> _Supplied text_:
----

Use a control version system

You might think you can get away with keeping multiple directories for each version of your program if it’s small enough, but that mindset will eventually bite you. A control version system will give you some superpowers for collaboration, version restoring, multi-branching, proper history tracking, back up and so much more.

You could use CVS or SVN (Subversion), but should prefer more modern systems like Mercurial, Darcs or Git.

Furthermore, even if you’re working alone in a project and won’t collaborate with more developers, using a repository hosting service like Bitbucket, GitHub, or GitLab is a great way to always have a backup of your code. And in the future, if more people join to your project, collaboration will be frictionless.

Automated documentation

Documentation is like sex: when it is good, it is very good; and when it is bad, it is better than nothing –Dick Brandon

Nobody likes to write and maintain documentation, so keep it as automated as possible.

Using tools like Doxygen will provide documentation generation from source code and multi-target format documentation (HTML, LATEX, PDF, TROFF Man pages, PostScript, etc).

Remember to use your abilities writing Make recipes to automate the documentation process as well!

Always write documentation in ways that every possible aspect of it can be automated. Don’t write documentation using MS Word!. Use Markdown, AsciiDoc, DocBook.

If you really want a WYSIWYG tool, LibreOffice has a CLI interface that allows you to generate PDF files, so you can add in your Make recipe something like:

document.pdf: document.odt
    libreoffice --convert-to pdf $<

You can even automatize some graphics generation using DOT.

Unit testing

In a nutshell, unit testing is about writing pieces of code that will exercise the functions of your software and compare the results to what it is expected to produce. Think of it as writing a program tu use your program and automatically check if it does what it’s supposed to do.

You can take this approach further by practicing Test Driven Development (TDD).

Although you could write test functions by hand, there are some great testing frameworks that will make things smoother. I like Check in particular, running $ make check will test your software.

Writing tests with Check is pretty simple, take a look:

#include <check.h>
#include "../src/foo.h"  // Contains the 'add' function

START_TEST (my_test)
    int result = add(2, 2);
    ck_assert_int_eq(result, 4);

This test will use your add function, declared in src/foo.h, and assert that the result of adding 2 and 2 equals 4, so next time changes are made in the add function that make it misbehave, you’ll catch the bug when running the tests. Granted this example is over simplistic, but you get the idea. Check every possible edge case. The more robust the tests are, the more robust your program will be.

Learn functional programming

Learning how to think functionally will improve your C code despite C being an imperative language, you’ll stop using mutable global state and all the kind of stuff that prevents your software from being multi thread safe, and correct in general.

----

> _Source material_:
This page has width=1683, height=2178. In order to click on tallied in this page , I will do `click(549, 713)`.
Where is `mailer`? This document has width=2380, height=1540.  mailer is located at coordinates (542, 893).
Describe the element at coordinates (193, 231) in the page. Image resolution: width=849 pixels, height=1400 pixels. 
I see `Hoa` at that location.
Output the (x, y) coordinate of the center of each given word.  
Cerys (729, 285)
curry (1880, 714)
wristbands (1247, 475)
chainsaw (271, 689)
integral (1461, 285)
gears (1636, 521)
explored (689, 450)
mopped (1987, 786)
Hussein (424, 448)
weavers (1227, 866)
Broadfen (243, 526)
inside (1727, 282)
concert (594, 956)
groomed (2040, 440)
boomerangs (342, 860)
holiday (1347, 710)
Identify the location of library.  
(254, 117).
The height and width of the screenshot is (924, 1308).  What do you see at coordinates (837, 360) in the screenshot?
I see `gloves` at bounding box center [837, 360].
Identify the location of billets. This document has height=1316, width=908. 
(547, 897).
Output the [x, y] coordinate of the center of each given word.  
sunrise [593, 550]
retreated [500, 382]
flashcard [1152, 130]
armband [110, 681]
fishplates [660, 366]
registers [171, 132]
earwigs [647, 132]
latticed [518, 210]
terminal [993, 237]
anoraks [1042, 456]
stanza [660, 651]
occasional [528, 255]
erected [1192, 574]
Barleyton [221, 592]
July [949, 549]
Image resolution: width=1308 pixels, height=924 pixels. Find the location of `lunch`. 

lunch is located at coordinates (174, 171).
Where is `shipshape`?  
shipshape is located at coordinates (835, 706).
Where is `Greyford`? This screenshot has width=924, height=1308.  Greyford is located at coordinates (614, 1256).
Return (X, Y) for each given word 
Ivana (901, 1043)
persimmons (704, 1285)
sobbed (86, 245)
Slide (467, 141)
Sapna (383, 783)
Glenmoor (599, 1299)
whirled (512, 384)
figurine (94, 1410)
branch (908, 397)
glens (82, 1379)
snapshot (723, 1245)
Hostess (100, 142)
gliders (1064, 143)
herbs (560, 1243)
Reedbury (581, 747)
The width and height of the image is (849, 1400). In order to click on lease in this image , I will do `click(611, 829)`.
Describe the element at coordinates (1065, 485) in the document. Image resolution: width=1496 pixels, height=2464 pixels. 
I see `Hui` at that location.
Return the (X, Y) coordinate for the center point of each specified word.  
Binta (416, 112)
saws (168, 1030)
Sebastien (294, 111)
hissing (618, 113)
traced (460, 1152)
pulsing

----

> _Problem details_:
Using the programming advice text, answer:
(a) Which repository hosting services does it name?
(b) What tool does it mention for automating graphics generation?
(c) What command does it say will test your software with Check?

> _Response to this task_:
(a) Bitbucket, GitHub and GitLab
(b) DOT
(c) make check